# Media:  Canadians reportedly training in Waziristan for attacks here



## The Bread Guy (14 Jan 2011)

This from _Asia Times Online_:


> With the Afghan war entering its 10th year, completely undeterred by the American drone strikes in the Pakistani tribal region, al-Qaeda is putting the final touches to plans to recruit, train and launch Western Caucasians in their countries; the aim is to spread the flames of the South Asian war theater to the West.
> 
> (....)
> 
> ...


----------



## 57Chevy (14 Jan 2011)

Canadians taking al-Qaida training in Pakistan: Report

OTTAWA — The RCMP is investigating a claim that a dozen Canadians in al-Qaida training camps in Pakistan are preparing to mount terror missions in Canada.

"Any information that we receive, we look at assessing its credibility and then taking proper actions to ensure that Canadians and our allies are kept safe," Assistant Commissioner Gilles Michaud, in charge of the Mountie's national-security program, said in an interview Friday.

The Hong Kong-based Asia Times Online reported Friday that "well-placed" Taliban sources say a group of Canadian militants is receiving jihadi training in al-Qaida camps in North Waziristan for terror attacks in Canada.

article continues, read more:here
                          
                          (Reproduced under the Fair Dealings provisions of the Copyright Act)


----------



## The Bread Guy (15 Jan 2011)

This from the Canadian Press....


> The RCMP is probing an online news report that says a group of Canadian militants is training for jihad in Pakistani al-Qaida camps.  Hong Kong-based Asia Times Online cites "well-placed Taliban sources" saying the terrorist group is training a number of Western Caucasians — Canadians in particular— for attacks in Canada.  Assistant RCMP commissioner Gilles Michaud told the Canadian Press Friday that the Mounties and their security and intelligence partners were assessing the information in the report for its "credibility and reliability."  Michaud said the RCMP would take "appropriate action" according to the results of that assessment, which he added was being carried out as quickly as possible ....



.... and Postmedia News:


> The RCMP is investigating a claim that a dozen Canadians in al-Qaida training camps in Pakistan are preparing to mount terror missions in Canada.
> 
> "Any information that we receive, we look at assessing its credibility and then taking proper actions to ensure that Canadians and our allies are kept safe," said assistant commissioner Gilles Michaud, in charge of the Mounties' national-security program, on Friday.
> 
> ...


----------



## Chilme (15 Jan 2011)

This is perfect justification for maintaining if not increasing the budgets, hiring, and training for all Canadian Security Agencies (CF, RCMP, CBSA, CSIS, CCG) cause we know these people can't be produced overnight.  Hopefully it doesn't take an attack for Canadians to realize this.


----------



## ModlrMike (15 Jan 2011)

Chilme said:
			
		

> Hopefully it doesn't take an attack for Canadians to realize this.



Unfortunately, that's more likely than not.


----------



## OldSolduer (15 Jan 2011)

^^^^^^^^^^^^^^^^

**Required actions**
1. Reproduce everything in the forum thread from "## 57Chevy (14" down to "an interview Friday.".
2. Give the username of every person who posts in the forum thread, each listed once.

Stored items

^^^^^^^^^^^^^^^^

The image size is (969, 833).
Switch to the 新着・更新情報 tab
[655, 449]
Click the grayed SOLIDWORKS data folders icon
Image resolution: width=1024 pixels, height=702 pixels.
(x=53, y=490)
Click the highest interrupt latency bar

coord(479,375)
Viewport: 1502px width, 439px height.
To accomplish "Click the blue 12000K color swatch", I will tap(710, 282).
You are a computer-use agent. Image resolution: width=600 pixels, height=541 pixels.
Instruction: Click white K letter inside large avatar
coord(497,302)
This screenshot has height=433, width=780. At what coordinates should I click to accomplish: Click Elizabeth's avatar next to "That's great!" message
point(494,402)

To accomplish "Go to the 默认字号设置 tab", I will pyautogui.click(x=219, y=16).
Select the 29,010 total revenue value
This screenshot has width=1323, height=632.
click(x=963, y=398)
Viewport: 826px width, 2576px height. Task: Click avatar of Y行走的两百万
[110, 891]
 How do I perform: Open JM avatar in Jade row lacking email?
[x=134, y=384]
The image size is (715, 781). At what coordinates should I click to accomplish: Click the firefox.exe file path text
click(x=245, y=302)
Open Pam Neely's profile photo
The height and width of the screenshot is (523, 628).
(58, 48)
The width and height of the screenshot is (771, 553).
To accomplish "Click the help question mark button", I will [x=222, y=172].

^^^^^^^^^^^^^^^^

**The solutions**
1.
## 57Chevy (14 Jan 2011)

Canadians taking al-Qaida training in Pakistan: Report

OTTAWA — The RCMP is investigating a claim that a dozen Canadians in al-Qaida training camps in Pakistan are preparing to mount terror missions in Canada.

"Any information that we receive, we look at assessing its credibility and then taking proper actions to ensure that Canadians and our allies are kept safe," Assistant Commissioner Gilles Michaud, in charge of the Mountie's national-security program, said in an interview Friday.

2. The Bread Guy, 57Chevy, Chilme, ModlrMike, OldSolduer